Pytany o to, czy czekają nas jeszcze niespodzianki, jeśli chodzi o fakty związane z katastrofą smoleńską, w stosunku do tego, co pokazano w filmie, reżyser odparł: „Sam jestem jednym z tych, którzy oczekują na jakąś większą informację.(…) Miejmy nadzieję, że któregoś dnia dowiemy się, jaka była prawda”.
Widzowie wypowiadali się o filmie z reguły pozytywnie w rozmowie z PAP po projekcji. „Mnie się podobało.
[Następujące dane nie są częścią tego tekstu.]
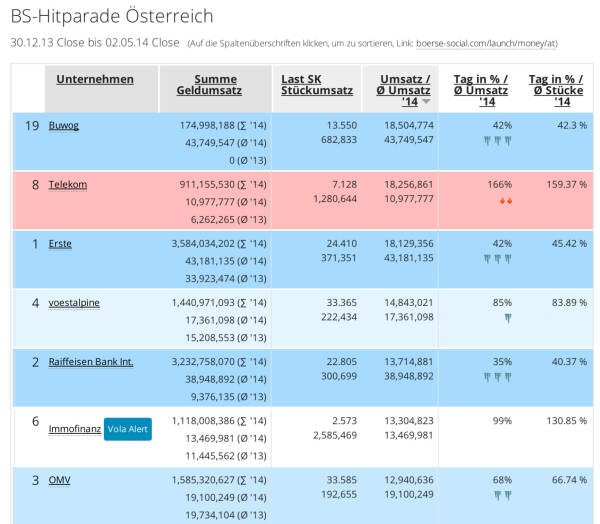Screen dimensions: 600x524
Task: Sort by Last SK Stückumsatz header
Action: pyautogui.click(x=317, y=85)
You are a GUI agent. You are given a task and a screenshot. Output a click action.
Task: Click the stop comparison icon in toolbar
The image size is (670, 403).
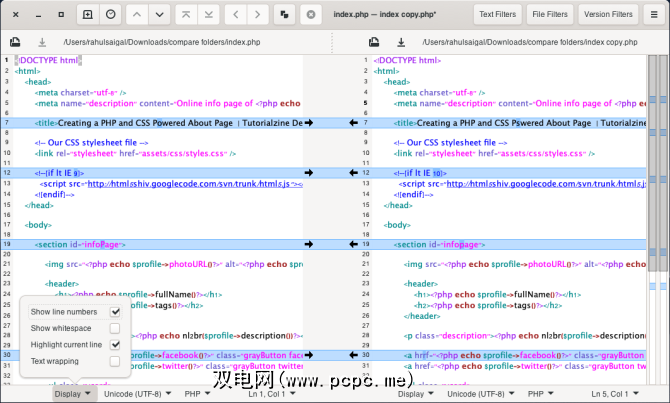click(311, 15)
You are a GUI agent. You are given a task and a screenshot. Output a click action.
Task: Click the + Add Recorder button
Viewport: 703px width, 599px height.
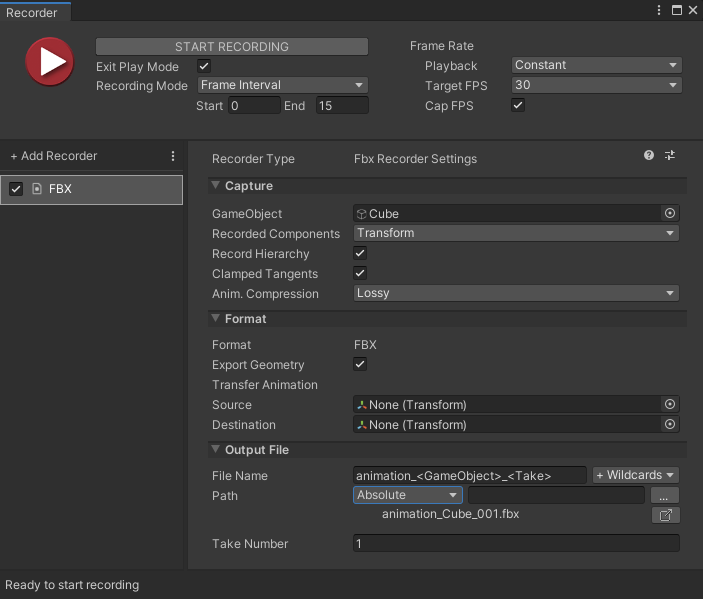pos(54,156)
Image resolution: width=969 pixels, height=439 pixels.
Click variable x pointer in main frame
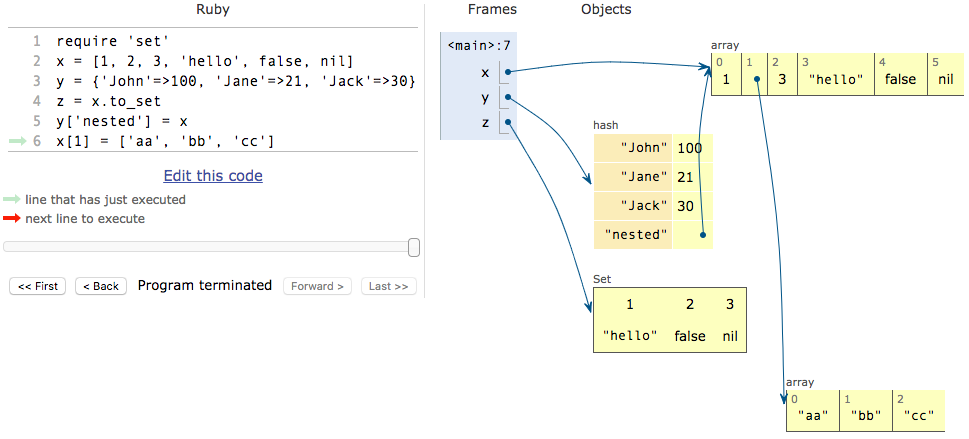click(x=507, y=72)
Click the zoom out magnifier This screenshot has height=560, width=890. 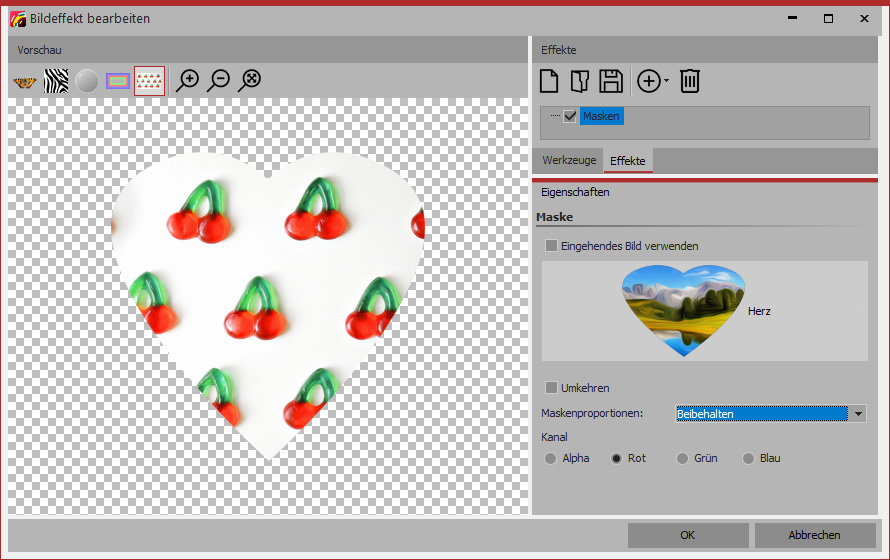tap(218, 81)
Swego czasu śledziłem w telewizji te wydarzenia w Polsce, mam też pewne doświadczenie wojskowe, więc bardzo mnie interesowała ta historia” – powiedział młody mężczyzna, dodając, że film zasiał w nim nowe pytania i uświadomił, że są jeszcze kwestie niewyjaśnione.
„Kłębią się we mnie myśli. Nie potrafię jeszcze sformułować opinii. W każdym razie jest to mocny film, ma przesłanie, ale ja mam zastrzeżenia” – powiedział inny widz. Nie chciał jednak rozwinąć wątku. Jeszcze inny, emerytowany pilot, zaznaczył, że dopóki nic nie zostało dowiedzione, zajmuje całkowicie neutralne stanowisko.
Węgierski reżyser Sandor Gerebics ocenił, że „to tak poważny temat, że jeszcze przez dziesięciolecia będzie zgłębiany przez was, przez nas i przez cały świat; to dla mnie jedna z takich niewyjaśnionych tajemnic, jak np. zabójstwo Kennedy’ego”. Jak podkreślił, film go wciągnął i dało się w nim odczuć, że reżyser wywodzi się z kina dokumentalnego, ale też były „sympatyczne” rozwiązania fabularne. Dodał, że o takim temacie niemal nie sposób opowiedzieć w filmie, bo „zawsze znajdziemy coś, co komuś nie będzie się podobać, bo nie odpowiada to jego przemyśleniom”.
Film "Smoleńsk" osnuty jest wokół wydarzeń z 10 kwietnia 2010 r. - katastrofy prezydenckiego samolotu, który leciał do Smoleńska. Na pokładzie TU-154 była polska delegacja z prezydentem Lechem Kaczyńskim na czele, zmierzająca do Katynia. Wszyscy pasażerowie oraz członkowie załogi zginęli.